*REQUEST*
Rewrite the records beginning at the line that has "The width and height of the screenshot is (688, 387)." and stopping after the line that has "Action: coord(54,361)", with "Enroll now" replaced by "Sign up" and everything else left the same; return only those lines.
━━━━━━━━━━━━━━━━━━━━
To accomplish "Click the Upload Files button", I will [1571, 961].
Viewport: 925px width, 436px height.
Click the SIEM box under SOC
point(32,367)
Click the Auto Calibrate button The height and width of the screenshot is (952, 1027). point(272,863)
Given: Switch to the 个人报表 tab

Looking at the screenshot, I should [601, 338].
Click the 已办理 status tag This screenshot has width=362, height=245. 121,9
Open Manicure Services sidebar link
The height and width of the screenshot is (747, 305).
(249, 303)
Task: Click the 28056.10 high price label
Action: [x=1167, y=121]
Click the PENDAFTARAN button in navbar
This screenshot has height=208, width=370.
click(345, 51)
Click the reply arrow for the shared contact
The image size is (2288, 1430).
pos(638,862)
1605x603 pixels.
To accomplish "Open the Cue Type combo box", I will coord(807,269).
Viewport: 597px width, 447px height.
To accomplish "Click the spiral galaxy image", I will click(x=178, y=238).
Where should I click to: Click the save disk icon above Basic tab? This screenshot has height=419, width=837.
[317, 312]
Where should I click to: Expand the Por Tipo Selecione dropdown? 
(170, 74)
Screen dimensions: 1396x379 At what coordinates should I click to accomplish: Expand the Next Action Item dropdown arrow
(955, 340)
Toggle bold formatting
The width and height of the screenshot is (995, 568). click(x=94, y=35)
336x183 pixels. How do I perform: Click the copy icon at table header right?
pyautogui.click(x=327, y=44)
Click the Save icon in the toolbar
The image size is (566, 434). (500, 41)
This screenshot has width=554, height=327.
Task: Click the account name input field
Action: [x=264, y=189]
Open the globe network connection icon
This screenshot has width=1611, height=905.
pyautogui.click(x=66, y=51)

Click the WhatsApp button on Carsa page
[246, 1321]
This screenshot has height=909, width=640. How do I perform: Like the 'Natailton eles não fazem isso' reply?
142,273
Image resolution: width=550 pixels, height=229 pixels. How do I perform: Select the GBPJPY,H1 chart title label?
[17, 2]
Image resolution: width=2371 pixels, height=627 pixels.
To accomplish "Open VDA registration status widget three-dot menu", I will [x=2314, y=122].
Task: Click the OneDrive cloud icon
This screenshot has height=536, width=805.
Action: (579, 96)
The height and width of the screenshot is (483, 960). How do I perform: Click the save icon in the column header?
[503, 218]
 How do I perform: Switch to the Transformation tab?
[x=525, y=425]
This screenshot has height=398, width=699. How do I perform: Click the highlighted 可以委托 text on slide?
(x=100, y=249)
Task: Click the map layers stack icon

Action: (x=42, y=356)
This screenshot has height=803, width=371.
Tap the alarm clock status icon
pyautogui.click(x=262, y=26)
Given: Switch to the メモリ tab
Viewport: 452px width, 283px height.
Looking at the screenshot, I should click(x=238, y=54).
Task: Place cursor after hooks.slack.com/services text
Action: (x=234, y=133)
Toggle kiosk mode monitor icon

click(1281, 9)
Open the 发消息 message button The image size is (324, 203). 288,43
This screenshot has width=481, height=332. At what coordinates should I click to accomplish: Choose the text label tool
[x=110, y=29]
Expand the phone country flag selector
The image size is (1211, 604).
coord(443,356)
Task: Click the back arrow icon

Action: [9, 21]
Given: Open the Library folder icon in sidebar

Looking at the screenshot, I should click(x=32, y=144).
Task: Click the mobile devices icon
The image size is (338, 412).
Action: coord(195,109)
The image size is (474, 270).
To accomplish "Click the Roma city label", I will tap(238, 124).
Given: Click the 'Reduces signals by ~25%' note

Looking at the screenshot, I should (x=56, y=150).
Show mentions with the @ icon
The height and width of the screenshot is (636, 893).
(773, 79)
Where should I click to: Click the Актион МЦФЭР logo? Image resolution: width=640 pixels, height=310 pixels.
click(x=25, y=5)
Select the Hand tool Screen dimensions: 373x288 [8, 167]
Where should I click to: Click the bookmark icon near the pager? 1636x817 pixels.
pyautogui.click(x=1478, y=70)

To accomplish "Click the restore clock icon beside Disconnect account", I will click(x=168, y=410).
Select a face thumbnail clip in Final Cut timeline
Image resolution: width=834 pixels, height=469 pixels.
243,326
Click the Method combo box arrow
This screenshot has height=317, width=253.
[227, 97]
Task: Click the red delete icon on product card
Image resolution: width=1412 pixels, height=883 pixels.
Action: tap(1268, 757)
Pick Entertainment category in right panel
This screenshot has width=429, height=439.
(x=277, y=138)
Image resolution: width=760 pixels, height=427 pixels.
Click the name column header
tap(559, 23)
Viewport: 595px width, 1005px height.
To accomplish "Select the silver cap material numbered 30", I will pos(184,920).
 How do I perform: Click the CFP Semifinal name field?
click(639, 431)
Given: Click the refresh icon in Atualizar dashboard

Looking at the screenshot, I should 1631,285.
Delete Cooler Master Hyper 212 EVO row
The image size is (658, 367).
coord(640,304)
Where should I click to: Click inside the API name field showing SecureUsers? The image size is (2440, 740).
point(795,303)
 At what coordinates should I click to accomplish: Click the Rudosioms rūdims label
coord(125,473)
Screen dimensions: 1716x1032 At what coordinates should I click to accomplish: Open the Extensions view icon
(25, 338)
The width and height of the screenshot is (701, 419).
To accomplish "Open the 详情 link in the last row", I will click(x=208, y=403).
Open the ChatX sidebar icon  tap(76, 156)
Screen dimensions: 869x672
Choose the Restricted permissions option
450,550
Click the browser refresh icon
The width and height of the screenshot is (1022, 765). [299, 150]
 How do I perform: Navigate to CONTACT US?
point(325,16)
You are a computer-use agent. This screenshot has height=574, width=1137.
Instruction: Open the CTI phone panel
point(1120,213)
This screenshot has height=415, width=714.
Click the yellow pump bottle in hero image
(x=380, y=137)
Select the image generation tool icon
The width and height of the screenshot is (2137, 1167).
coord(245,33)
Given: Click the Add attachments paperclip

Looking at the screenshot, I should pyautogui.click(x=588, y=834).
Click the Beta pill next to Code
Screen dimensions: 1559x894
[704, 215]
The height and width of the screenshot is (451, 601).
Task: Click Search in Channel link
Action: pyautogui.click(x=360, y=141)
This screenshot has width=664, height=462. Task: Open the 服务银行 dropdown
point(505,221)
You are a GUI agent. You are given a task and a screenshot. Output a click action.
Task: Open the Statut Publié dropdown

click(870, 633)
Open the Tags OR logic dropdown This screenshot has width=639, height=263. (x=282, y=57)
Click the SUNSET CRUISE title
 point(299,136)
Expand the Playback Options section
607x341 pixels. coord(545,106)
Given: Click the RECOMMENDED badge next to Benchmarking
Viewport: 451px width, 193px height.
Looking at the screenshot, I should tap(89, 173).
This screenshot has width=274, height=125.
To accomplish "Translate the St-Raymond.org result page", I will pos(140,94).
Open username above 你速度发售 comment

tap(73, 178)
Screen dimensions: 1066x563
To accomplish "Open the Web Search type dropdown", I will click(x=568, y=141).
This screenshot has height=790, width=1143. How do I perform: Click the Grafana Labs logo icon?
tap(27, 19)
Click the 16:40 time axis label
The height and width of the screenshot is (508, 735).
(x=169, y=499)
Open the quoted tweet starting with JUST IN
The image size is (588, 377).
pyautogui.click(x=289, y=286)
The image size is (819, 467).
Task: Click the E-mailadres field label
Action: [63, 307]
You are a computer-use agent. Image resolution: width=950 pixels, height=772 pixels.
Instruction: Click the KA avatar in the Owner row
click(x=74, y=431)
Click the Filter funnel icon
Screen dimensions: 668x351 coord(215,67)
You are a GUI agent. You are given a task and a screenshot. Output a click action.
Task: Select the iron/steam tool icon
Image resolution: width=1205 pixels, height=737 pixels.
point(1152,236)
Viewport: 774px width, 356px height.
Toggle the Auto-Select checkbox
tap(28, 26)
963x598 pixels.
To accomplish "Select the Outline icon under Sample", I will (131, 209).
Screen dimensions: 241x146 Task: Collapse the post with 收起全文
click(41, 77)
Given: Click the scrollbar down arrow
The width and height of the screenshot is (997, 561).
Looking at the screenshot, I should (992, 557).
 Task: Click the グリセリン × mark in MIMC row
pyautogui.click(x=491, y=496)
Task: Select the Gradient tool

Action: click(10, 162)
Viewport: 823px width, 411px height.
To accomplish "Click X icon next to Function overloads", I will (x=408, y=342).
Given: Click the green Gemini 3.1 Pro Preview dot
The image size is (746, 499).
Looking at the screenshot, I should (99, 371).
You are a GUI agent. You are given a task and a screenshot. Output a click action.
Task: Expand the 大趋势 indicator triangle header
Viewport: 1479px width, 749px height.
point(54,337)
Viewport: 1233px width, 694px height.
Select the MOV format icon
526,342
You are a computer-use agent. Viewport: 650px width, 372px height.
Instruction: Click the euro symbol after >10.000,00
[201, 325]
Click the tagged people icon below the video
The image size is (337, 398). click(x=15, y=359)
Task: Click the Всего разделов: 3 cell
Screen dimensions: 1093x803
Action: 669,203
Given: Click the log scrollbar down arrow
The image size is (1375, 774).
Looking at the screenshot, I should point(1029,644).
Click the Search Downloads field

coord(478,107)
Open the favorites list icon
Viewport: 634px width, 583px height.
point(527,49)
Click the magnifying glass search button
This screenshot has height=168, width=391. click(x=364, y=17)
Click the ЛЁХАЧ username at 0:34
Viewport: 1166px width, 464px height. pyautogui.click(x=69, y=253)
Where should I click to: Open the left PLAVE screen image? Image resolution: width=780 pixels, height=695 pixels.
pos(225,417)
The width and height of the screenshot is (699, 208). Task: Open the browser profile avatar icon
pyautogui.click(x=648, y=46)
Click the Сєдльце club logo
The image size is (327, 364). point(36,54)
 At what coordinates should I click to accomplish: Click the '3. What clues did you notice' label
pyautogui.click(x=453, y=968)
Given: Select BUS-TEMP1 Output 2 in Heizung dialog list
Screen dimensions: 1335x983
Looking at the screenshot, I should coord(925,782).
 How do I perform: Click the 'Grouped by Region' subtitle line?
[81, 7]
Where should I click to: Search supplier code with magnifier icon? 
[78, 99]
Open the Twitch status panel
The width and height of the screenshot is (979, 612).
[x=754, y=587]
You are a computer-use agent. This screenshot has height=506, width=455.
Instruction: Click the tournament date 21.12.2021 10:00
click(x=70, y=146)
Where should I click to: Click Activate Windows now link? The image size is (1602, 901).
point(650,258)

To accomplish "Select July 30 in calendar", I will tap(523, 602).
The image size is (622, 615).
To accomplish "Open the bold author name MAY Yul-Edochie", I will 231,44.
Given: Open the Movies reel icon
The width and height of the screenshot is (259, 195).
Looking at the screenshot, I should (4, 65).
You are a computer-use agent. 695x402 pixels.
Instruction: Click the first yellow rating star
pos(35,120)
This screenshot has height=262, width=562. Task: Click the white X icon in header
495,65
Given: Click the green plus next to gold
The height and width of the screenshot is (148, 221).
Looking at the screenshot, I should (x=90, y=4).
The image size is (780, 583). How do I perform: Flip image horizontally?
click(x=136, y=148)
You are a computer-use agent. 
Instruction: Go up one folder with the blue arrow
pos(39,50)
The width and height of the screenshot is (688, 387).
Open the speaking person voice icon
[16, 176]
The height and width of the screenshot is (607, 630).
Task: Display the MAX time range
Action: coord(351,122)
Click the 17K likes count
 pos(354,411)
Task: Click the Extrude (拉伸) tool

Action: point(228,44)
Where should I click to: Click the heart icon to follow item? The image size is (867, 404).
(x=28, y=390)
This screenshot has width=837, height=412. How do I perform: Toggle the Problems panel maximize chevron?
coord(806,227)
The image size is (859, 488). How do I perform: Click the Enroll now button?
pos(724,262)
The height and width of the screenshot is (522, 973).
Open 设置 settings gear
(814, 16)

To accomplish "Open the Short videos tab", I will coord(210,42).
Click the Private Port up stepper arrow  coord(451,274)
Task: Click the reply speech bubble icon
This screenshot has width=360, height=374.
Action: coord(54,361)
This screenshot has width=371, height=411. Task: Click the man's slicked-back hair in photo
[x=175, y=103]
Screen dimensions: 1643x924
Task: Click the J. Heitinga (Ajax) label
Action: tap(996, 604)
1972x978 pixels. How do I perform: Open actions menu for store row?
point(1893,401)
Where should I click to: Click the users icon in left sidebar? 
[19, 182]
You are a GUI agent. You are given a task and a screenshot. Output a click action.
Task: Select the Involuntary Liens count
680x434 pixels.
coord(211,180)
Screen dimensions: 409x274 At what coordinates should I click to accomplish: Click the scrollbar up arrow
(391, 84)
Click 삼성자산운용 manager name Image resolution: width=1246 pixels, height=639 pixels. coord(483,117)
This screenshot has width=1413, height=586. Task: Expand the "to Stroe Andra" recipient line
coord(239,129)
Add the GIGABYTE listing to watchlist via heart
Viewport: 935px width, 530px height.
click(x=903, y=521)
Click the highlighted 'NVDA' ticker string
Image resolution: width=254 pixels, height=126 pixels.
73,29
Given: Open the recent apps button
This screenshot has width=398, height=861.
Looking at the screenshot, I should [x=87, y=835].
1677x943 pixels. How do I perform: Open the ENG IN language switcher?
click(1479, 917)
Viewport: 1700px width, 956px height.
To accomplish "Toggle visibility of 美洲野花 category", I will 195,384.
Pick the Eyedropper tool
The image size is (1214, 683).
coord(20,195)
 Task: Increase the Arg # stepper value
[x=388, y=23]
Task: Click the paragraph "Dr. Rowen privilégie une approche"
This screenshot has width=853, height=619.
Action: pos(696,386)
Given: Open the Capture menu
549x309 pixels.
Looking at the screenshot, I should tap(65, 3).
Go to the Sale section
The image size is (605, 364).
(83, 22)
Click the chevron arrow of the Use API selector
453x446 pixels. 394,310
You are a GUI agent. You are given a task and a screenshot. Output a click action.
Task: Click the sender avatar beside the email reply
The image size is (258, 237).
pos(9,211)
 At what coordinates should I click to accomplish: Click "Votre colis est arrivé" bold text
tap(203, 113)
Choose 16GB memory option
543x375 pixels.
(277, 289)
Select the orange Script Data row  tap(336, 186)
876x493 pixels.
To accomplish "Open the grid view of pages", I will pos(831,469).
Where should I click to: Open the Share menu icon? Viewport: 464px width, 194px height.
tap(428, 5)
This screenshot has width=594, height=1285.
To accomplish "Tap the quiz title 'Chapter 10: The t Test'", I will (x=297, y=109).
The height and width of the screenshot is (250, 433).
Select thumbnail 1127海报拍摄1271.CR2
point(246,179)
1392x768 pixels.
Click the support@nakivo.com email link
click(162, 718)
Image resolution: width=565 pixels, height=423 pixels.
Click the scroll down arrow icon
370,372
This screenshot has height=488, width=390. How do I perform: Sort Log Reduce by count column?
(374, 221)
━━━━━━━━━━━━━━━━━━━━
*WORKED SOLUTION*
The width and height of the screenshot is (688, 387).
Open the speaking person voice icon
[16, 176]
The height and width of the screenshot is (607, 630).
Task: Display the MAX time range
Action: coord(351,122)
Click the 17K likes count
 pos(354,411)
Task: Click the Extrude (拉伸) tool

Action: point(228,44)
Where should I click to: Click the heart icon to follow item? The image size is (867, 404).
(x=28, y=390)
This screenshot has width=837, height=412. How do I perform: Toggle the Problems panel maximize chevron?
coord(806,227)
The image size is (859, 488). How do I perform: Click the Sign up button?
pos(724,262)
The height and width of the screenshot is (522, 973).
Open 设置 settings gear
(814, 16)

To accomplish "Open the Short videos tab", I will coord(210,42).
Click the Private Port up stepper arrow  coord(451,274)
Task: Click the reply speech bubble icon
This screenshot has width=360, height=374.
Action: coord(54,361)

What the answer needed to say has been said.